What to work on. The entries that follow should be reproduced exactly, with no images carried over.

Material provided.

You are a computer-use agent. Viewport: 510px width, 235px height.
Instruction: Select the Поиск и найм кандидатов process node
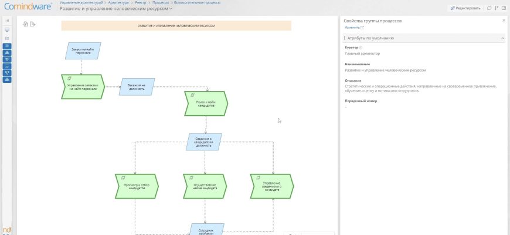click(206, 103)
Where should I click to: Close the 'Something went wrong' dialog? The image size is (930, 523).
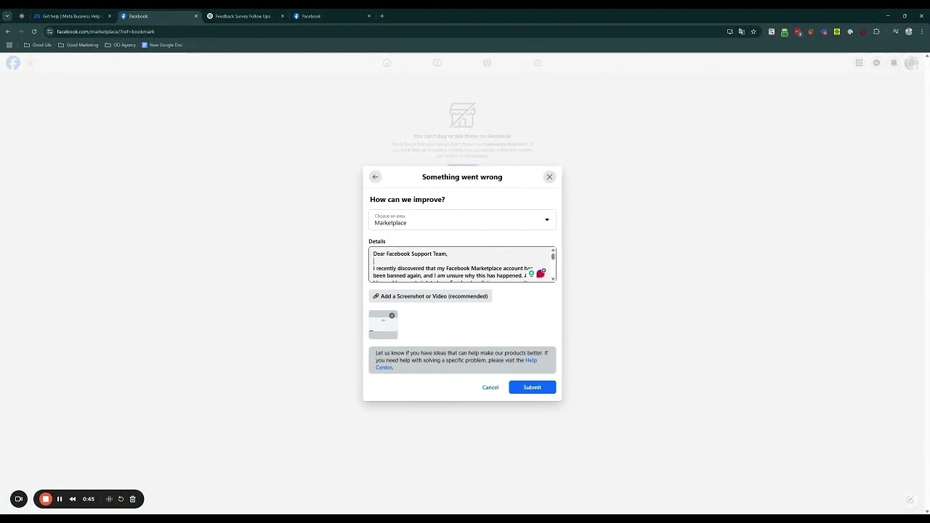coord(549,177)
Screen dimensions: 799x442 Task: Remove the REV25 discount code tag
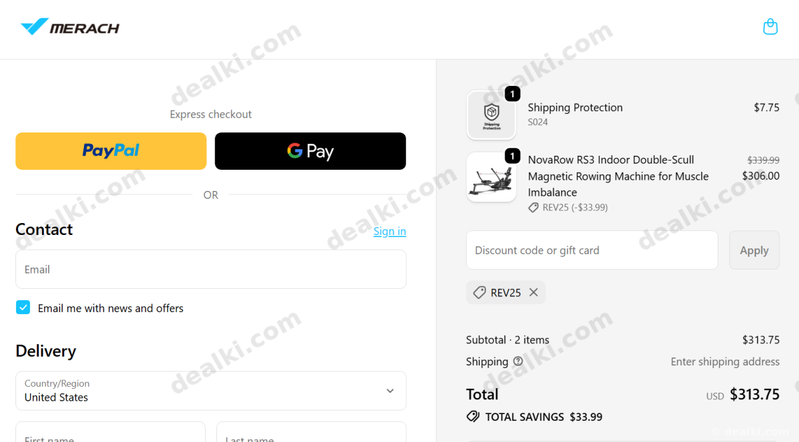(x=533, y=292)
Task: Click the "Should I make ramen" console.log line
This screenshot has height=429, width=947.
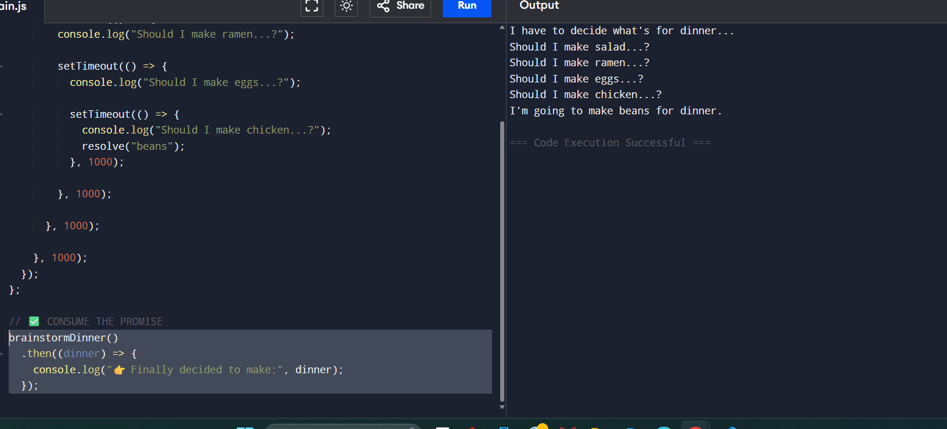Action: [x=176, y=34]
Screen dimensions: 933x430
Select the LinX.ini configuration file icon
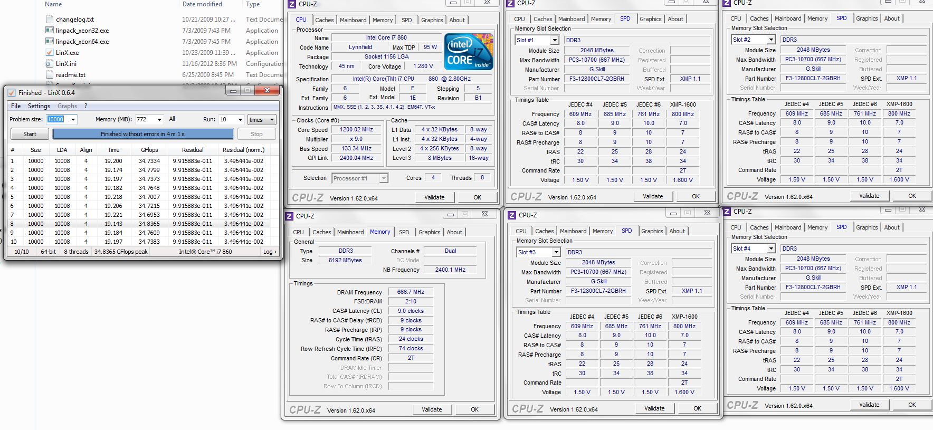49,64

Solution to this task.
You are a computer-use agent. Viewport: 510px width, 235px height.
Instruction: Select the Поиск и найм кандидатов process node
click(206, 103)
Where should I click to: Close the 'Something went wrong' dialog? The image size is (930, 523).
coord(549,177)
Screen dimensions: 799x442 Task: Remove the REV25 discount code tag
(x=533, y=292)
Task: Click the "Should I make ramen" console.log line
This screenshot has height=429, width=947.
Action: [x=176, y=34]
Screen dimensions: 933x430
Select the LinX.ini configuration file icon
49,64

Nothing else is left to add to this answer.